D’ailleurs les différents avis d’arrêt de travail produits ne font que mentionner un choc émotionnel ou un choc psychologique, selon les cas, sans préciser quelle lésion ce choc a pu occasionner à l’assurée.
Ensuite, il ressort des documents produits que Mme A a établi elle-même la déclaration d’accident du travail le 26 novembre 2010, soit presque trois mois après les faits invoqués et qu’elle y a fixé la date de l’accident au 31 août 2010, sans précision horaire, alors qu’elle fonde ses demandes sur un entretien de notification de mise à pied conservatoire qui s’est déroulé le 30 août 2010. Est produit par ailleurs un certificat médical initial, daté du 31 août 2010, qui ne mentionne pas s’il concerne une maladie professionnelle ou un accident du travail, aucune des deux cases prévues à cet effet n’étant cochée, certificat qui n’a été adressé à la caisse primaire d’assurance maladie des Yvelines que le 4 janvier 2011.
La durée de l’arrêt de travail mentionnée sur ledit document (près de cinq mois) a posé question à la cour et Mme A a confirmé, lors de l’audience, qu’il avait été établi a posteriori par son médecin traitant. En outre, un autre avis d’arrêt de travail dit 'de prolongation', et daté du 27 novembre 2010, a été établi par le même médecin pour maladie simple, pour le motif de 'suite choc psychologique', sans autre précision.
Si la cour conçoit aisément qu’un entretien de notification de mise à pied disciplinaire peut se révéler difficile à vivre pour une salariée, il ne résulte du dossier aucun élément de nature à permettre de considérer qu’en l’espèce, l’entretien du 30 août 2010 s’est déroulé dans un contexte particulièrement choquant et traumatisant pour Mme A.

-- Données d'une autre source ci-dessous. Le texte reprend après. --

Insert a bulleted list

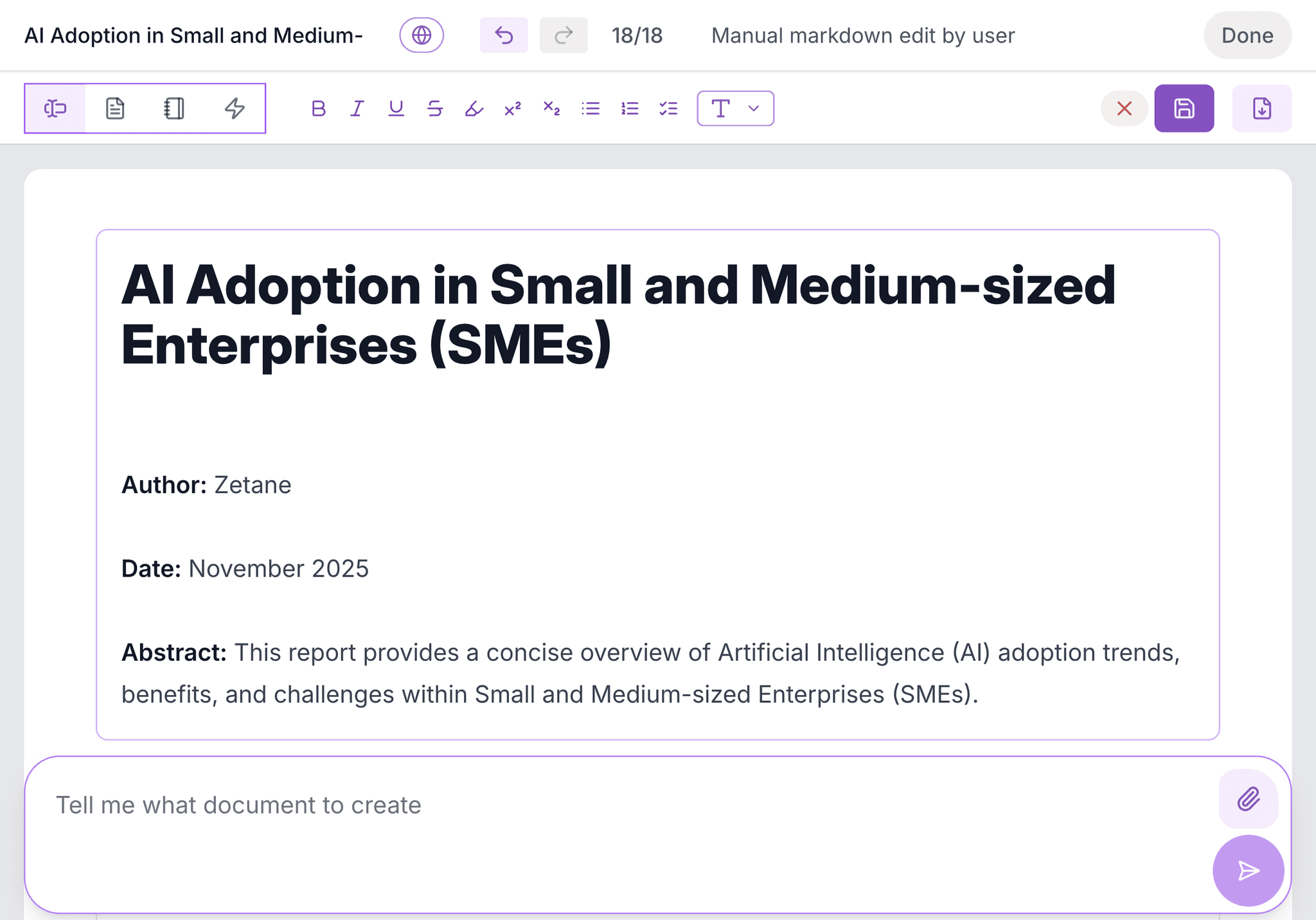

En effet, il résulte de l’enquête diligentée par la caisse de sécurité sociale que MM. Y et X, personnes présentes pendant l’entretien du 30 août 2010, n’ont fait état d’aucune violence morale ou physique à l’égard de l’intéressée ni même de contexte agressif, M. Y ayant seulement indiqué qu’il lui paraissait évident qu’un tel événement provoque un choc émotionnel, sans autre précision. Au demeurant, Mme A elle-même ne fait état d’aucun fait précis de violence, pression ou menace commis à son encontre durant cet entretien qui s’est déroulé donc comme tout entretien de ce type.
Au total, rien ne permet d’établir la matérialité du fait accidentel déclaré par Mme A le 26 novembre 2010, quand bien même la cour ne conteste pas, comme la Caisse l’a également relevé, que Mme A ait pu se trouver en souffrance morale devant des dénonciations qu’elle estimait totalement infondées à son égard, alors même que l’inspectrice du travail, au vu des témoignages contradictoires qui lui étaient soumis, a pu décider qu’un doute subsistait et qu’il devait profiter à la salariée.
La décision de refus de prise en charge de l’accident au titre de la législation professionnelle, confirmée par la commission de recours amiable, était donc fondée.
Dans ces conditions, la cour confirmera le jugement entrepris en toutes ses dispositions.
Aucun motif d’équité ne commande de faire droit à la demande formée par Mme A au titre de ses frais irrépétibles. Elle en sera déboutée.
PAR CES MOTIFS,
La cour, après en avoir délibéré, et par décision contradictoire,
Confirme en toutes ses dispositions le jugement déféré ;
Déboute Mme D A de sa demande fondée sur les dispositions de l’article 37 alinéa 2 de la loi du 10 juillet 1991 sur l’aide juridictionnelle ;
Rappelle que la présente procédure est exempte de dépens.
Prononcé par mise à disposition de l’arrêt au greffe de la cour, les parties en ayant été préalablement avisées dans les conditions prévues au deuxième alinéa de l’article 450 du code de procédure civile.
Signé par Monsieur Olivier Fourmy, Président, et par Monsieur Jérémy Gravier, Greffier, auquel le magistrat signataire a rendu la minute.